In einem aktuellen Interview zeigt Jasmin Herren (42) sich so offen wie nie. Sie gesteht: „Willi und ich haben gelogen“ und äußert sich außerdem zur Todesursache des Entertainers: „Wenn ich ehrlich bin, habe ich immer ein bisschen in meinem Hinterkopf gehabt, dass das vielleicht irgendwann passieren kann.“

Die Todesnachricht des Mallorca-Stars war schockierend. Am 20 April schied Willi Herren mit nur 45 Jahren aus dem Leben. Seither gibt es allerhand Gerüchte um seinen Tod, aber auch um sein Leben. Jasmin Herren spricht nun Klartext.

Im Interview mit dem ProSieben-Format „Red“ wurde sie nicht nur zur Todesursache befragt, sondern auch zu ihrer On-Off-Beziehung mit dem einstigen „Lindenstraße“-Darsteller. „Die Wahrheit über die Trennung – da muss ich leider eine kleine Bombe platzen lassen“, sagt Jasmin. Sie behauptet, dass die beiden gelogen hätten, „wir hatten nicht vor, uns zu trennen.“

Tatsächlich hätten sie an einem „gemeinsamen Zukunftsplan“ getüftelt. Zur Diskussion stand unter anderem ein gemeinsamer Umzug nach Mallorca. Das Ehepaar habe nach einem neuen Weg für ihre Zukunft gesucht. Dass sie dazu nicht mehr gekommen sind, ist schmerzlich bekannt.

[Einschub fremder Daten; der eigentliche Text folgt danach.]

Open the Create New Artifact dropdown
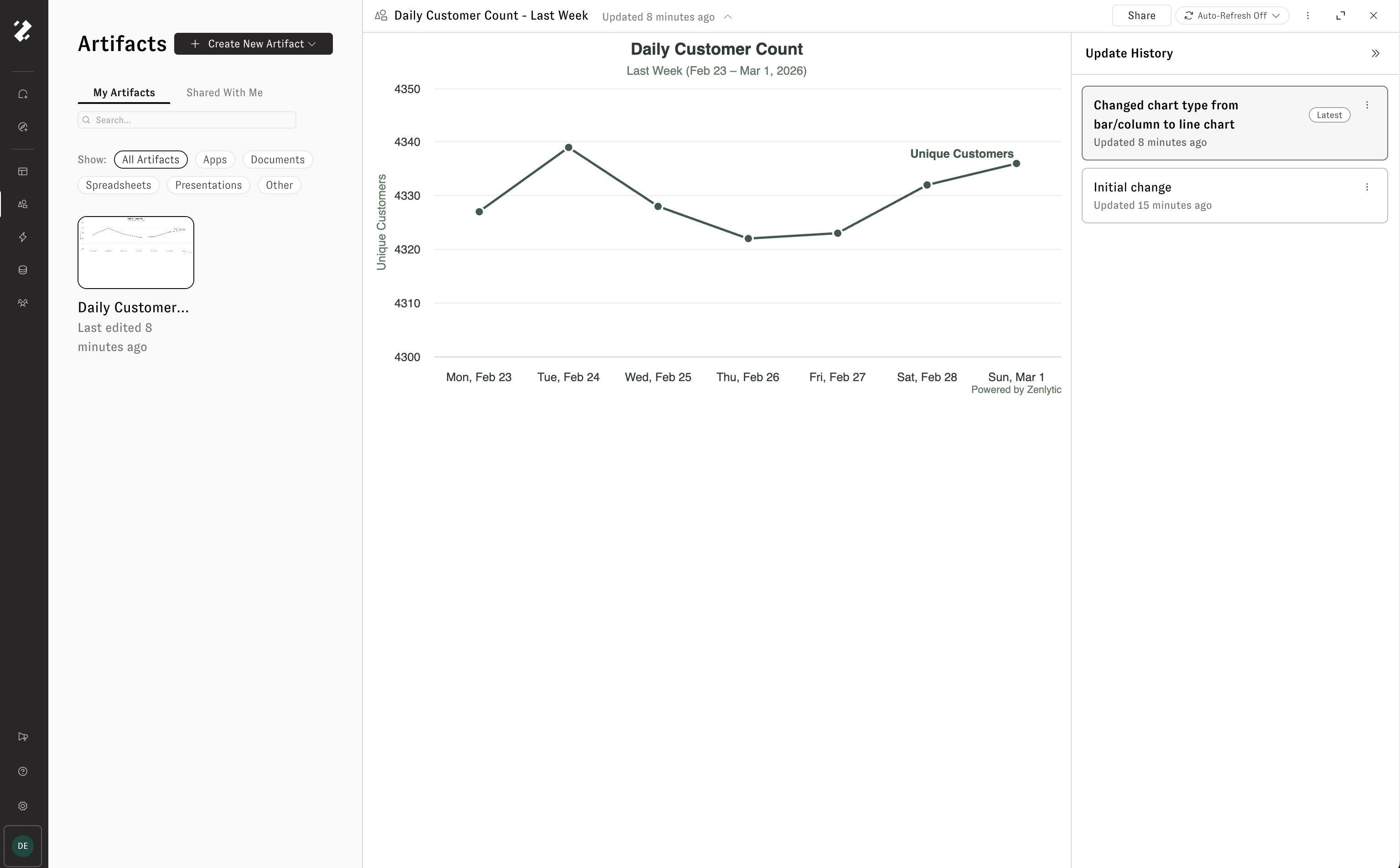click(x=253, y=44)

Warum sie gelogen haben, erklärt Jasmin nicht. Stattdessen zeigt sie eine Nachricht von Willi, die angeblich einen Tag vor seinem Tod entstanden ist. Der 45-Jährige macht darauf schon einen besorgniserregenden Eindruck und sagte: „Ich hoffe, dass wir beide ewig zusammen bleiben.“

Diese Aussagen dürften wahrlich wie eine Bombe einschlagen. Willis Schwester Annemie behauptet nämlich, dass ihr Bruder die Scheidung unbedingt wollte und bezeichnete Jasmin schon zuvor als „betrügerische Heuchlerin“.

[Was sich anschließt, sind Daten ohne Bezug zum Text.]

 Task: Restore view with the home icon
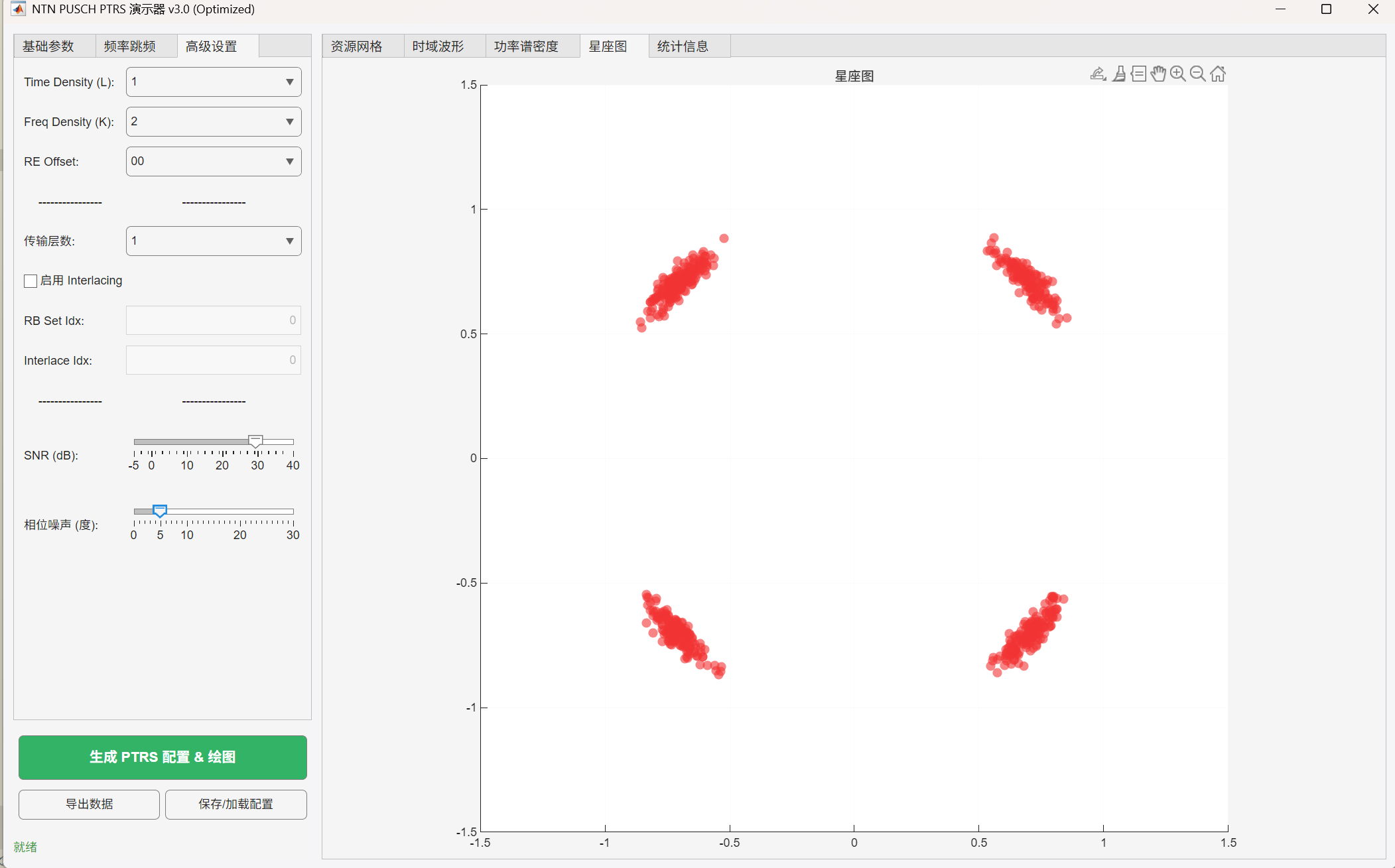[x=1218, y=74]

Zur Todesursache, die offiziell noch nicht geklärt ist, äußert die Witwe eine deutliche Vermutung: „Es war sein Tablettenproblem“. Willi Herren sei immer noch oder wieder abhängig gewesen. Außerdem wurde ihm Ende 2020 ein Herzproblem diagnostiziert. Drogen und ein schwaches Herz – eine gefährliche Mischung. Daher habe Jasmin schon vor der Todesnachricht befürchtet, dass seine Tablettensucht ein tragisches Ende nehmen würde.